_PROVIDED RECORDS_.
■ ■ ■ ■ ■ ■ ■

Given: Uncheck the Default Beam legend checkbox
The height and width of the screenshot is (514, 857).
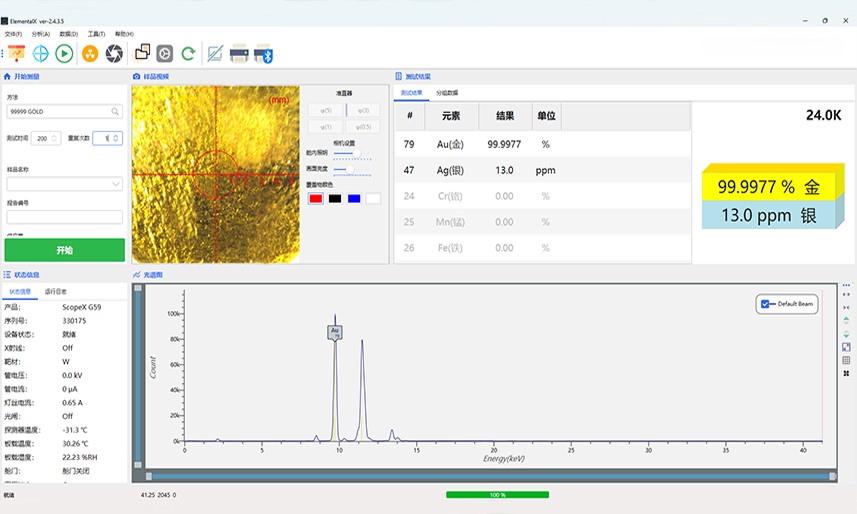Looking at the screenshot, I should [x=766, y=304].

■ ■ ■ ■ ■ ■ ■

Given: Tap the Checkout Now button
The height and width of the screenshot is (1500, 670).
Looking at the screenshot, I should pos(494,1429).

■ ■ ■ ■ ■ ■ ■

_ACTION ITEM_.
Write out each line above containing "Given".

_EXERCISE ANSWER_.
Given: Uncheck the Default Beam legend checkbox
Given: Tap the Checkout Now button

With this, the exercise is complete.